Publication year - 1985
Publication title -
annals of neurology
Language(s) - English
Resource type - Journals
SCImago Journal Rank - 4.764
H-Index - 296
eISSN - 1531-8249
pISSN - 0364-5134
DOI - 10.1002/ana.410180406
Subject(s) - medicine , multiple sclerosis , mannitol , placebo , adrenocorticotropic hormone , sodium bicarbonate , anesthesia , gastroenterology , endocrinology , hormone , immunology , pathology , chemistry , alternative medicine , organic chemistry
The mode of action of adrenocorticotropic hormone (ACTH) treatment in exacerbating multiple sclerosis was studied by short‐term infusions of agents that mimic specific and limited pharmacological actions of ACTH and observing for temporally phase‐locked clinical changes. The study was double blinded, and agents were administered while the patients were being treated with a standard course of 10‐day intramuscular ACTH therapy (40 U twice daily).
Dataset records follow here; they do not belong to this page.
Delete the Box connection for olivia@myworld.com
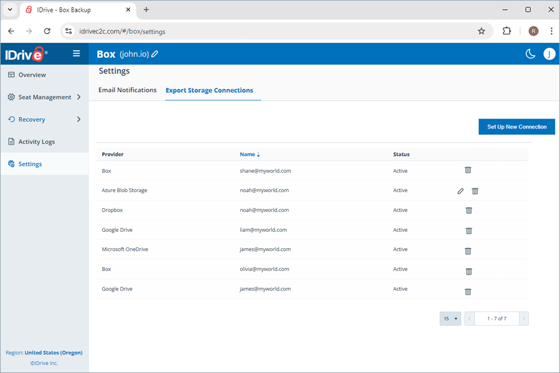 (468, 271)
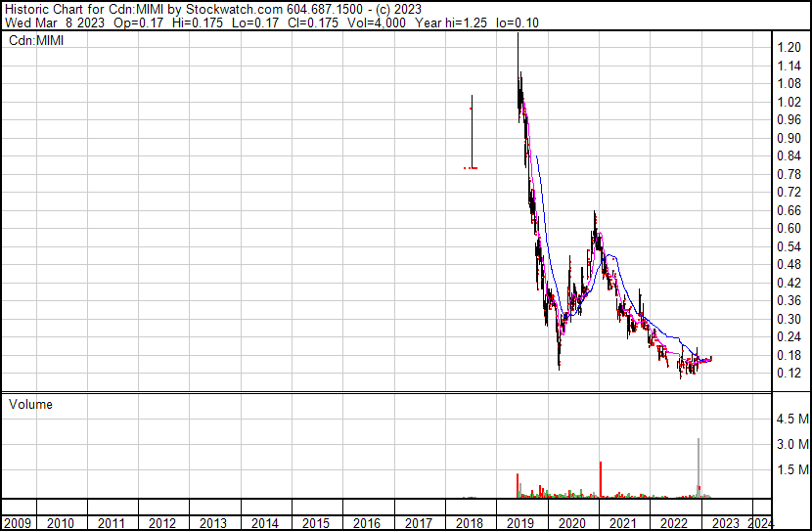
Task: Select the 0.12 price axis label
Action: (789, 374)
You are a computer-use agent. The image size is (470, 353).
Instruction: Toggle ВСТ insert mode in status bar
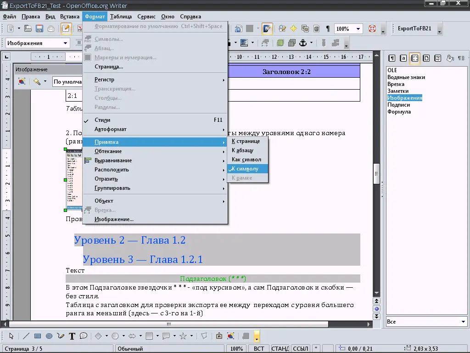tap(259, 348)
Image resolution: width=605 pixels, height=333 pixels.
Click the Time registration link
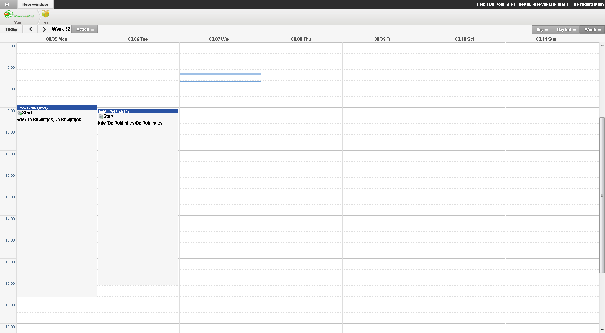(586, 4)
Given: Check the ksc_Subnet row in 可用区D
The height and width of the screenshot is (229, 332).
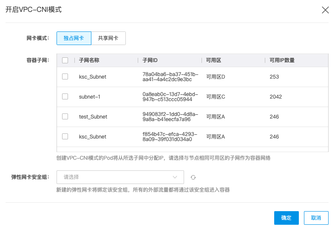Looking at the screenshot, I should click(x=65, y=77).
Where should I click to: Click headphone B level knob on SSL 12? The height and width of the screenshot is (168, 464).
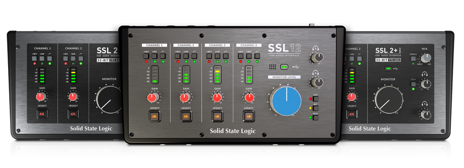(x=318, y=57)
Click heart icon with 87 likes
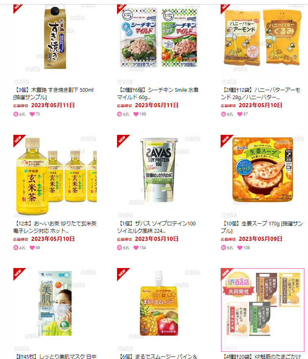This screenshot has height=359, width=308. (x=240, y=114)
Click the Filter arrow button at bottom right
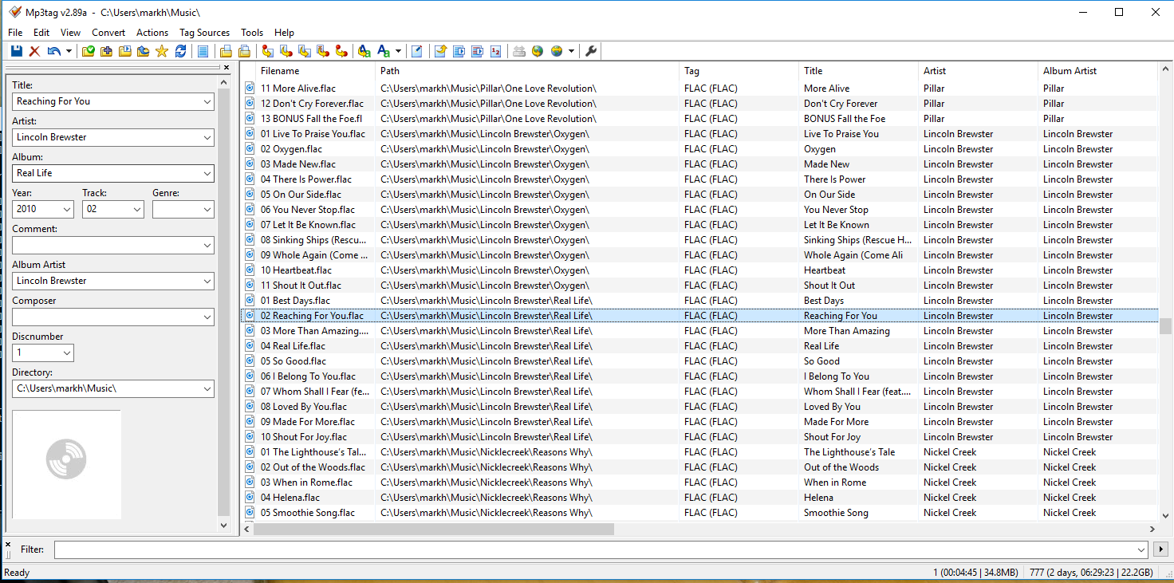The image size is (1174, 583). click(x=1161, y=549)
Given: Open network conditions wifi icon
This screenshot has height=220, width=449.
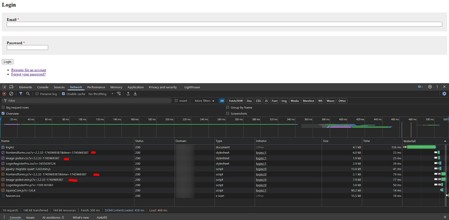Looking at the screenshot, I should click(x=119, y=94).
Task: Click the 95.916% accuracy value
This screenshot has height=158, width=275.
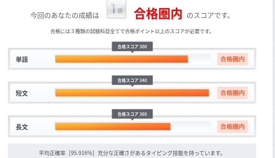Action: pos(82,153)
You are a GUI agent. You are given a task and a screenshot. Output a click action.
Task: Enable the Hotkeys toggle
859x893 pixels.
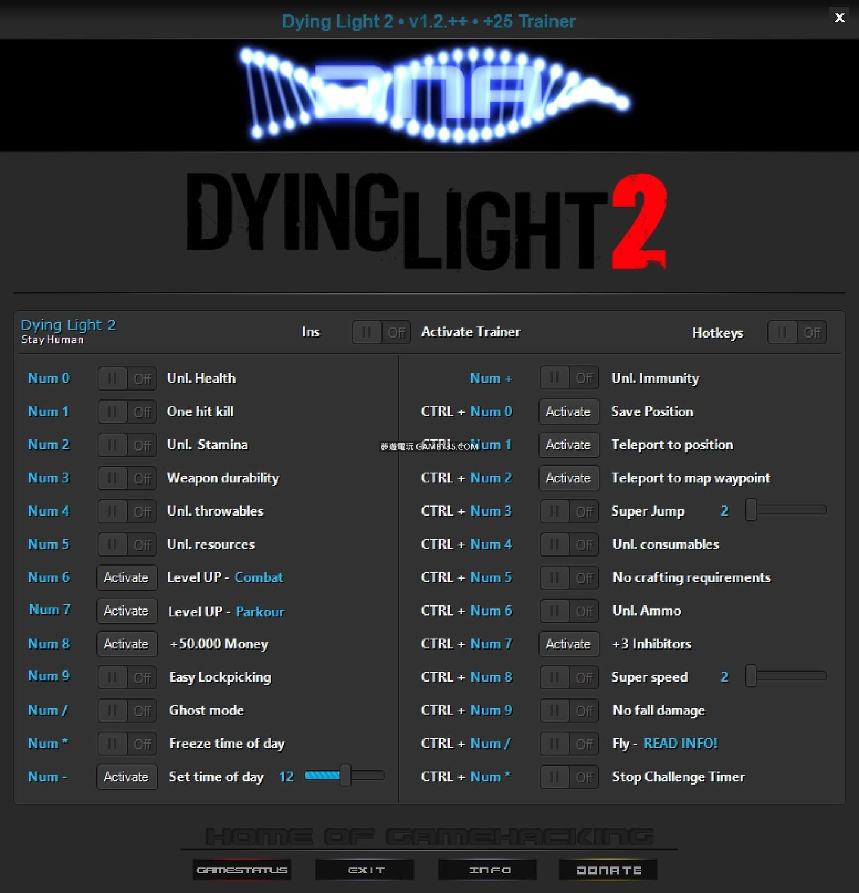click(797, 332)
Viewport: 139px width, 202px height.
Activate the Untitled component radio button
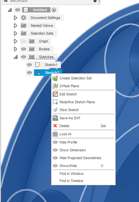pyautogui.click(x=54, y=10)

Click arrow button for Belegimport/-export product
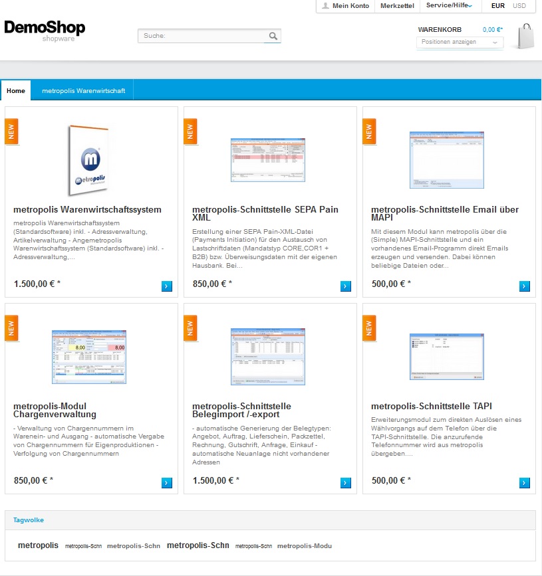point(345,483)
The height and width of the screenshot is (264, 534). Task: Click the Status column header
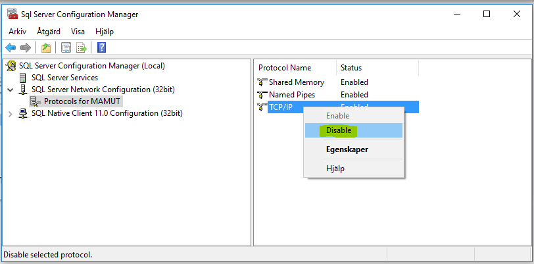pos(351,68)
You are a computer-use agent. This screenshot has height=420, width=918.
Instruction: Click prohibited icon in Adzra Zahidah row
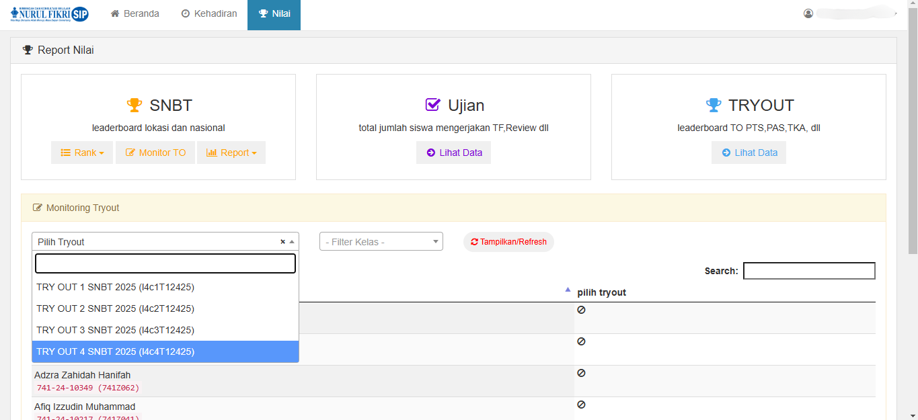(581, 373)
Antiedema, alkalotic–hypocalcemic, extraadrenal, and sodium‐retaining actions were studied using infusions of mannitol, sodium bicarbonate, ACTH, and sodium chloride, respectively. Seven of 8 patients receiving placebo infusions (2.5% glucose) showed no significant clinical change and 1 exhibited an equivocal improvement. Five of 9 patients receiving mannitol showed definite signs of clinical improvement phase‐locked to drug administration, with subsequent gradual reversal to baseline. Similar improvements occurred with infusions of NaHCO 3 in 5 of 8 patients and of ACTH in 4 of 8 patients. Three of 7 patients given NaCl infusion showed possible mild improvements. The results indicate that mannitol and NaHCO 3 induced transient acute improvement in signs at the 95% confidence level in patients with exacerbating multiple sclerosis, with ACTH having a similar effect at the 90% confidence level. These agents mimic some of the known effects of ACTH, which may be important in the therapeutic action of ACTH in multiple sclerosis. A possible role for mannitol and high‐dose ACTH in the treatment of demyelinating disease warrants further study.